The media, close to the centres of power in Algeria, have reacted virulently to the planned meeting for Sahrawi dialogue called by the Sahrawi Movement for Peace in Las Palmas de Gran Canaria, which will be attended by statesmen, academics and an important representation of Sahrawi society, including a large group of notable descendants of the Sahrawi Assembly.
It should come as no surprise to the Algerian authorities that, after fifty years of mistakes and abuses as a single party, criticism and opposition currents are rising up against the Polisario's perennial leadership, calling for internal changes and the rectification of erroneous strategies that can only lead to collective suicide.

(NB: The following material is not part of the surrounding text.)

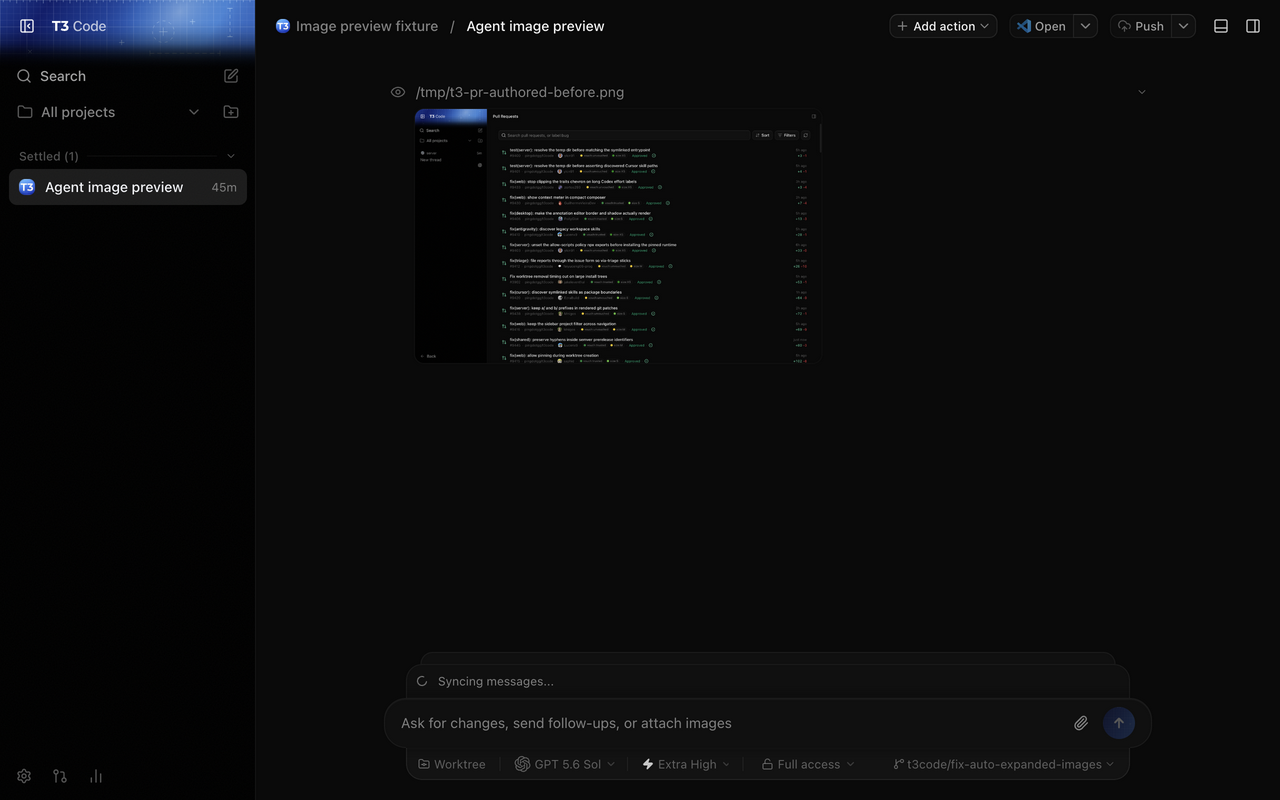Open settings gear in the sidebar footer
This screenshot has width=1280, height=800.
(x=24, y=776)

Algeria, which has been the scene of exemplary changes in favour of democracy and multipartyism, cannot and should not ignore the management shortcomings and unjustifiable abuses committed by the Polisario leadership. Rather than echoing the arguments and versions of that leadership, which is locked in infighting over power and privileges, the Algerian authorities should pay more attention to the lamentations of that tiny part of the Sahrawi refugee population in Tindouf that daily expresses its discontent and weariness at the harshness of life, the inequalities and the uncertain fate to which the old Polisario leadership is leading it.
Attributing to the conspiracies of intelligence services of other countries an attempt to open a free and open Sahrawi dialogue in a neutral space where those who claim to represent the entire Sahrawi people can go is an unfortunate interference that calls into question the autonomy and political maturity of its protégés, as well as damaging the impartiality, prestige and moral authority of 21st century democratic Algeria in the eyes of the rest of the Sahrawi people.